Arnd Wiegmann/Pool/EFE

Os debates na Suíça foram abertos em alta temperatura, com acusações entre governo e oposição sírios

São Paulo – A interferência externa foi o tema central dos debates na abertura da Conferência de Paz para a Síria, na Suíça. Entre os 39 países convidados, alguns, entre eles o Brasil, se colocaram contra a ingerência em temas que devem ser definidos pelos sírios, fazendo menção especial ao fornecimento de armas e dinheiro aos lados envolvidos na guerra civil, que já dura quase três anos e deixou 130 mil mortos, além de provocar a fuga de milhões de pessoas.

“Não pode haver uma solução para o conflito se as partes que se enfrentam continuam recebendo recursos financeiros e armas a partir do estrangeiro”, acusou o secretário-geral das Relações Exteriores do Brasil, o embaixador Eduardo dos Santos, em uma referência tanto a Arábia Saudita e Catar, que colaboram com os opositores do governo, como ao Irã, suspeito de ajudar Bashar al-Assad.

“Só as negociações podem levá-los a um compromisso aceitável que conduza a uma paz substancial”, afirmou Eduardo dos Santos. Ele cobrou as partes a iniciar um “diálogo urgente e indispensável” para poder avançar em uma “reconciliação nacional” que ponha fim à violência e aos abusos dos direitos humanos.

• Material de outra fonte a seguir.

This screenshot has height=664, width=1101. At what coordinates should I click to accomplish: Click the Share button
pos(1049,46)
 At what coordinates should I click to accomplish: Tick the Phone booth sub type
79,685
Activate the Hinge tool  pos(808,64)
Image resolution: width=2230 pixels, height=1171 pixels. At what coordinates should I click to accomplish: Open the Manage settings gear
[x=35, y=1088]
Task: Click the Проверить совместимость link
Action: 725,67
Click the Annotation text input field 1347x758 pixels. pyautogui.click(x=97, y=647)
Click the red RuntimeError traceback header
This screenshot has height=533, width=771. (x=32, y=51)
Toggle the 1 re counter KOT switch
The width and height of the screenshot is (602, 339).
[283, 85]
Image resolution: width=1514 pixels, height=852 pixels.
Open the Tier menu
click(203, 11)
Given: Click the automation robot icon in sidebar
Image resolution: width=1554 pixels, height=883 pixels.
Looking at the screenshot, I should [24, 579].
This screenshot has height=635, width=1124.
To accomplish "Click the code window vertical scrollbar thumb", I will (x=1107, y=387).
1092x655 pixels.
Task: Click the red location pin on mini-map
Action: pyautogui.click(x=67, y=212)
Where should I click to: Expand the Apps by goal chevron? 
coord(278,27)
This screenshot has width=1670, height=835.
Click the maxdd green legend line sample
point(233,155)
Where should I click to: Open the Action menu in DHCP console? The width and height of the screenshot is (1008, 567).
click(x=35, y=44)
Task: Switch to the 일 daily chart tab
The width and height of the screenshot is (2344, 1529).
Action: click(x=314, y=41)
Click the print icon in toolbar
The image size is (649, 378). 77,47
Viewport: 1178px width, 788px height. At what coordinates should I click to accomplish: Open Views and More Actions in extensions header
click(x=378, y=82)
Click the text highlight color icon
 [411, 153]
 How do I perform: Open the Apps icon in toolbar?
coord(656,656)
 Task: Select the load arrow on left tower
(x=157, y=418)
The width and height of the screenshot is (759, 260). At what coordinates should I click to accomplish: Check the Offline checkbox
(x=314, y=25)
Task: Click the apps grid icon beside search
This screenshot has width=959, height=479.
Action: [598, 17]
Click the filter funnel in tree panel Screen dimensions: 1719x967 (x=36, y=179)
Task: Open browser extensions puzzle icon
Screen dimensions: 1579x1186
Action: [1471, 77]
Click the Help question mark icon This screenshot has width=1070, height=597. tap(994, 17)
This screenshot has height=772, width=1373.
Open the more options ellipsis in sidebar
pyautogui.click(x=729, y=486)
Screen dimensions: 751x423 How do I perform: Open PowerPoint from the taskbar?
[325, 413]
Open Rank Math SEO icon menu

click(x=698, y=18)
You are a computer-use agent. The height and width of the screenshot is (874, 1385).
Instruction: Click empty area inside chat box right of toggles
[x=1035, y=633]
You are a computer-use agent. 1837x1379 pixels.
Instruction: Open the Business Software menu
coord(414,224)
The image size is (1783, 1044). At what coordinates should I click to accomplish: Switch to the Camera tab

O secretário-geral das Relações Exteriores do Brasil pediu ainda que a transição política seja conduzida “unicamente por sírios” para cumprir com as legítimas aspirações de seu povo, “sem intervenção estrangeira nem a militarização do conflito”. “Esta conferência precisa impulsionar o processo sírio com o apoio da comunidade internacional, o que não é o mesmo que um processo internacional que conte com a participação dos sírios”, ressaltou.

Mais cedo, o chanceler sírio, Walid al Muallem, afirmou que ninguém tem o direito de tirar a legitimidade da Constituição, do presidente ou da lei de seu país. Foi uma resposta às declarações do secretário de Estado norte-americano, John Kerry, que havia dito que Bashar al-Assad não pode ter qualquer participação em um governo de transição.

“Somente os sírios podem decidir quem é seu presidente”, reforçou o ministro das Relações Exteriores sírio a Kerry. “Eu e o povo da Síria lamentamos que a esta mesa, junto conosco, estejam sentados os representantes dos países que têm as mãos manchadas de sangue do povo sírio, os países que têm exportado o terrorismo, justificando sua atuação porque seu Deus lhes teria dado um direito de enviar essa pessoa para o inferno e aquela para o paraíso.”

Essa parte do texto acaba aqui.